## What to do
1. From the essay about the 2020 lockdown in Kampala, print the passage that starts at the words "What has your" and ends after the words "for seat space.".
2. Write the next part of the essay about the 2020 lockdown in Kampala, starting after its last sentence.
(Reading text)
What has your 2021 been like so far? 

But this Year!

2020 was so bad that I stopped writing. Yet there was a lot to write about. Is it ever like that for you? I could not get beyond how much 2020 reminded me that I’m a statistic, a figure, a numerical notation and barely an individual. I could not get over how suddenly all the freedoms I took for granted were yanked away from me and there was nothing you or I could do about it. 

Suddenly I could not leave my house or compound but for necessities due to the Coronavirus outbreak lockdown that was declared in March 2020. I had to explain myself, if I was found walking, as I sometimes do for leisure, far from the gate of my compound and not near any grocery or food market. There were no taxis on the road for me to squeeze myself into and grumble about the “over loading” as a mother and her two children jostled me for seat space. 

In fact, there were hardly any cars on the road apart from the military or medical ones. That was a truly strange time and year. To cross a road in Kampala without having to look both ways more than three or four times before stepping into it. 

I found it hard to believe that I could not leave Kampala without a “permission slip.” Until COVID-19, I had forgotten that we have a Resident District Commissioner and I need their signature to be allowed out of their town. The last time I had to ask for permission to leave home or wherever I was was when I was a child of thirteen years of age from my parents. But now I did not just need that permission from the RDC or LC 5 but I also needed to stop by impromptu roadblocks and explain where I was going. 

Do you remember how intrusive and humiliating and strange that felt? Begging another adult to be allowed to proceed to your destination? We accepted that. We submitted to that, all 2020 with nary a whimper that I could not help but shut down. This was not a life I recognised or wanted. I could not wait for 2021 to begin.
(End Reading text)
(Excerpted data)
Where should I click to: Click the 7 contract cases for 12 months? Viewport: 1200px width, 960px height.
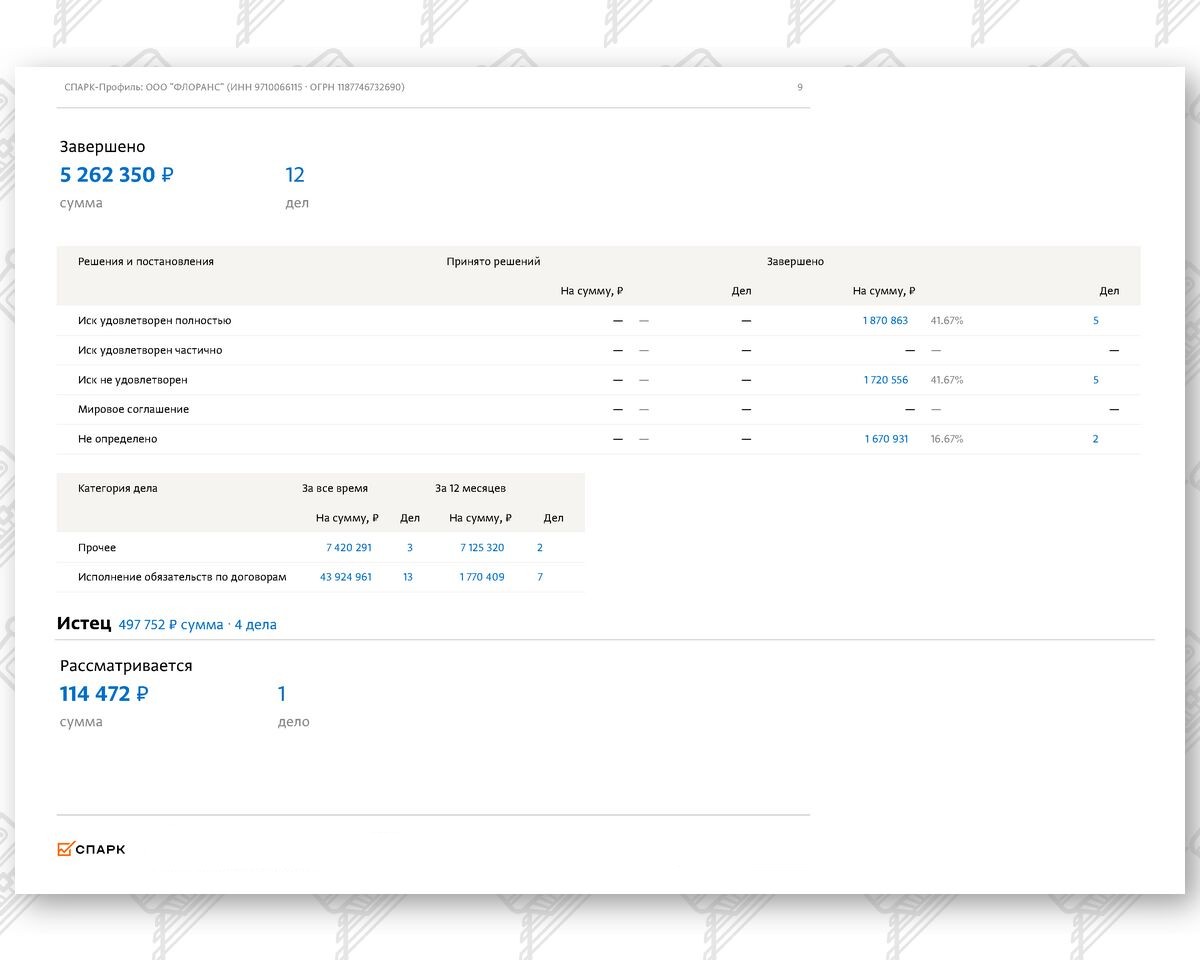[540, 577]
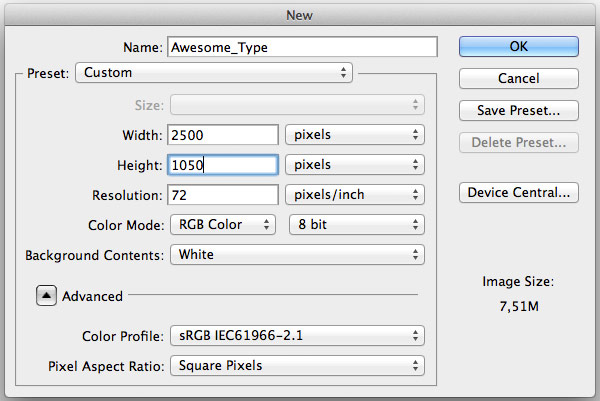Open Device Central button

(519, 192)
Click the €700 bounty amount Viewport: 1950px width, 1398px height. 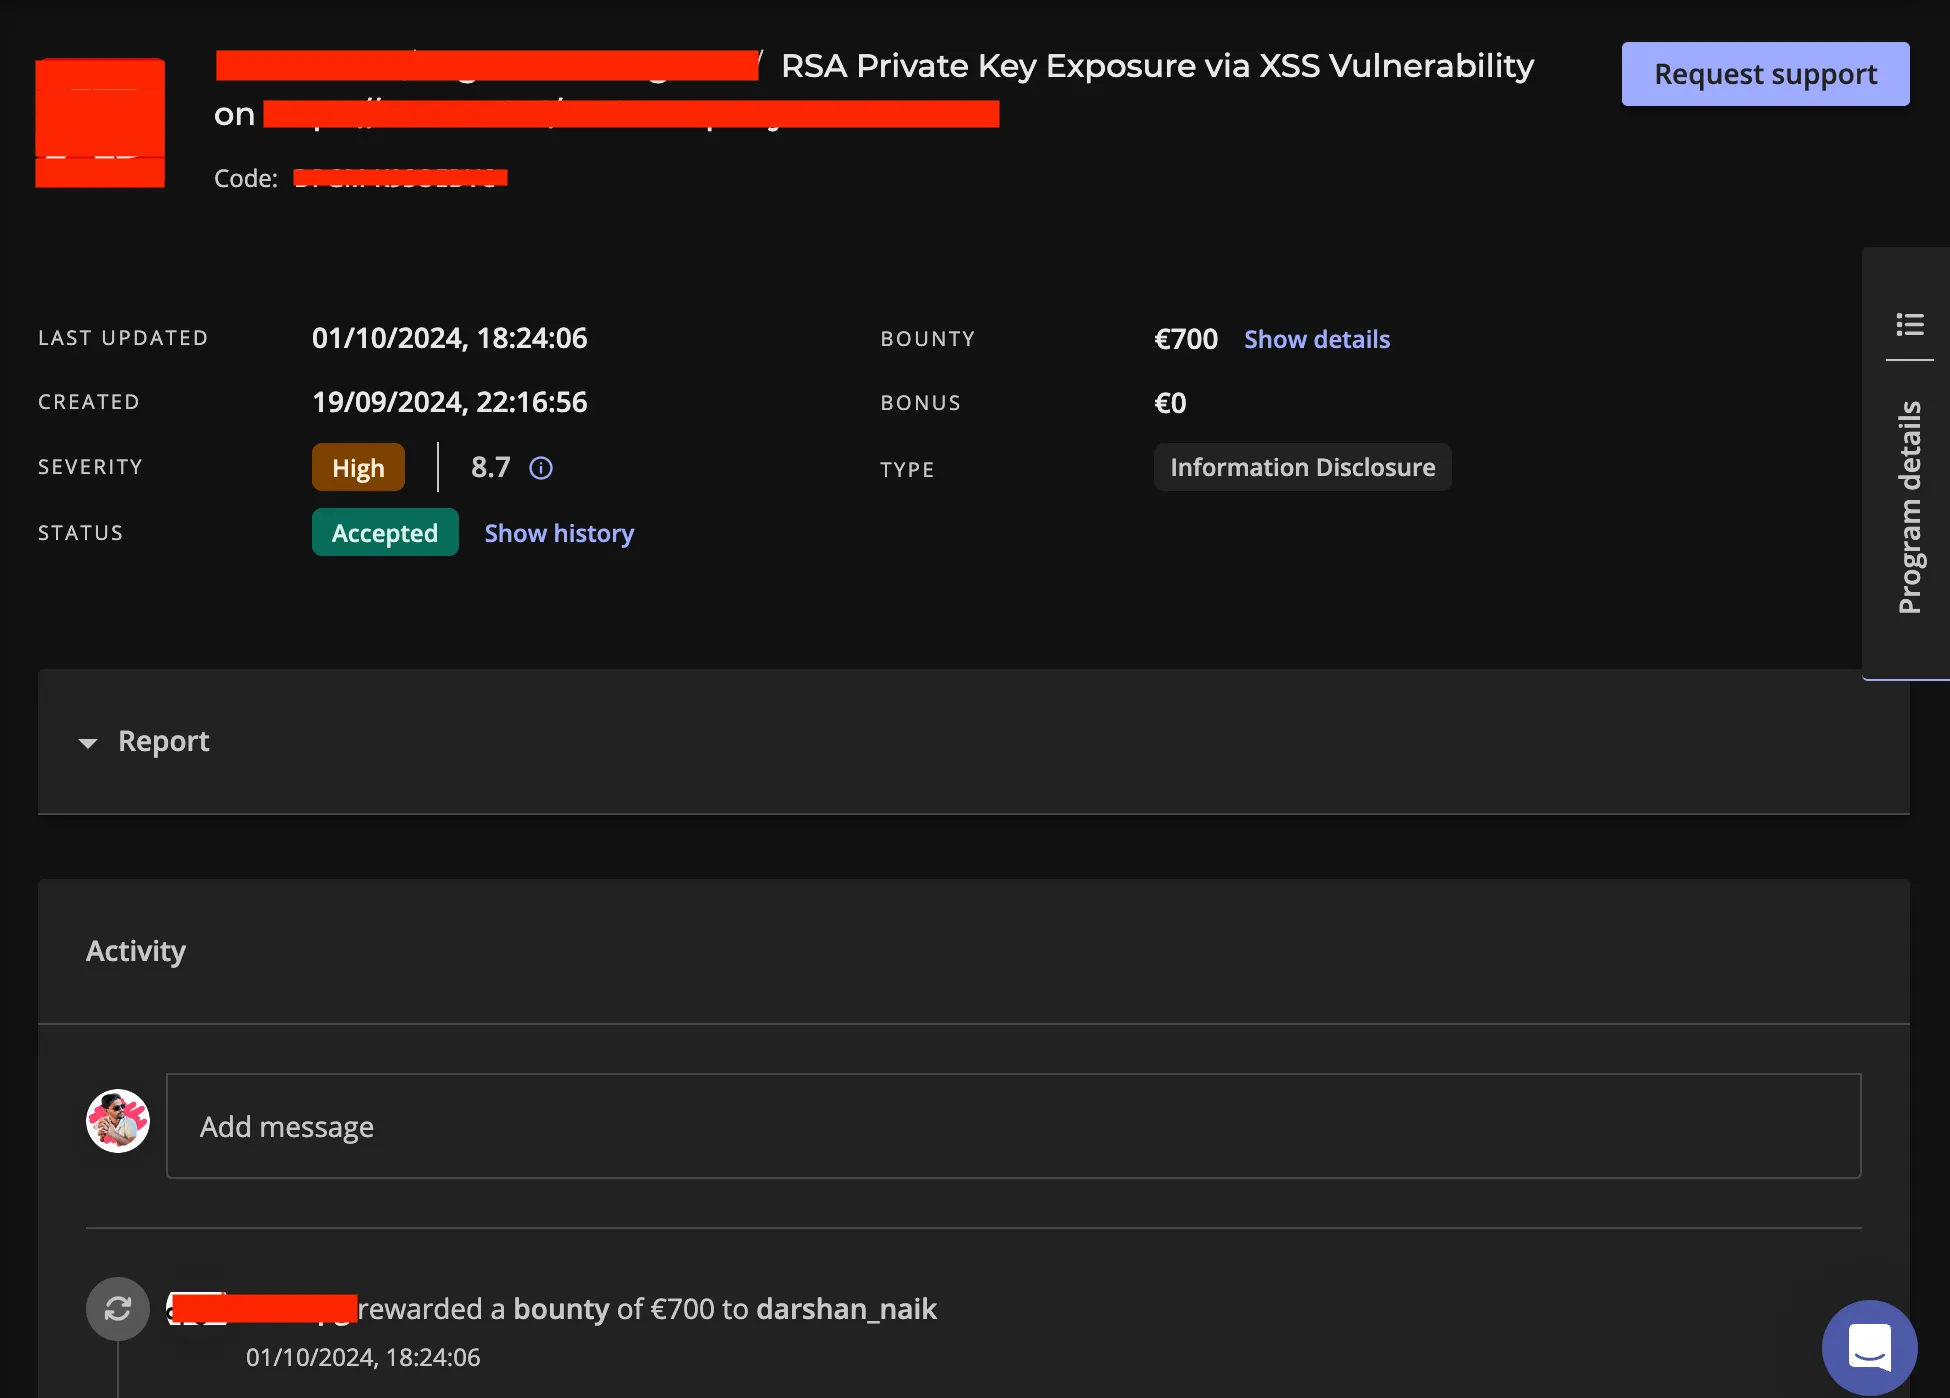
(End Excerpted data)
## Solved problems
1.
What has your 2021 been like so far? 

But this Year!

2020 was so bad that I stopped writing. Yet there was a lot to write about. Is it ever like that for you? I could not get beyond how much 2020 reminded me that I’m a statistic, a figure, a numerical notation and barely an individual. I could not get over how suddenly all the freedoms I took for granted were yanked away from me and there was nothing you or I could do about it. 

Suddenly I could not leave my house or compound but for necessities due to the Coronavirus outbreak lockdown that was declared in March 2020. I had to explain myself, if I was found walking, as I sometimes do for leisure, far from the gate of my compound and not near any grocery or food market. There were no taxis on the road for me to squeeze myself into and grumble about the “over loading” as a mother and her two children jostled me for seat space.

2.
2021 is here and I’m not sure 2020 ever ended. Our lives are still dominated by what started in 2020: Covid-19 and the elections. 

Covid-19 means that our children have not been in school in nearly a year. Some in candidate classes (senior six, senior four, primary seven and semi candidate classes) have finally been allowed to return but I can’t tell how many were able to. Speaking for myself, I wonder where the parents managed to scrounge the school fees and attendant charges that come with this most unusual return to school in decades? 

In addition to face masks, sanitisers, children and parents are returning to institutions hungry for money after not working a year. Many schools have packed up and closed shop. Teachers have drifted from the calling. The surviving schools and owners are merciless in collecting what is owed them. I cannot blame them. Some had barely begun to work after erecting school structures when Covid-19 swept in from China to Uganda and around the world. There are bank loans, mortgages, and salary arrears to clear. As that word magician Philly Bongoley Lutaaya once mournfully sung, “Don’t tell me about your problems, I have enough of my own.” Whatever additional fees the schools levy, parents and children will have to pay. 

In the meantime, we continue to watch the ping pong between the ruling government and the National Unity Platform (NUP) that hoped it would be the in-coming government. Uganda held its elections on January 14, 2021 and National Resistance Chairman (NRM) leader Yoweri Kaguta Tibuharburwa Museveni was declared winner. NUP presidential candidate Robert Ssentamu Kyagulanyi rejected the presidential election results even before the independent Electoral Commission declared them. 

A month on, coming to two, you would think we are still in campaigns. Museveni is not satisfied with his 58.38% victory and Kyagulanyi rejects his 35.08% loss as a fraudulent, not a reflection of the will of the people. 

Museveni and NRM were scarred by a total annihilation in the central region of the country at the ballot box and Kyagulanyi and NUP cannot fathom why they did not make more in-roads away from their power bases in the major cities. There has been ugly talk and trading of accusations from both sides.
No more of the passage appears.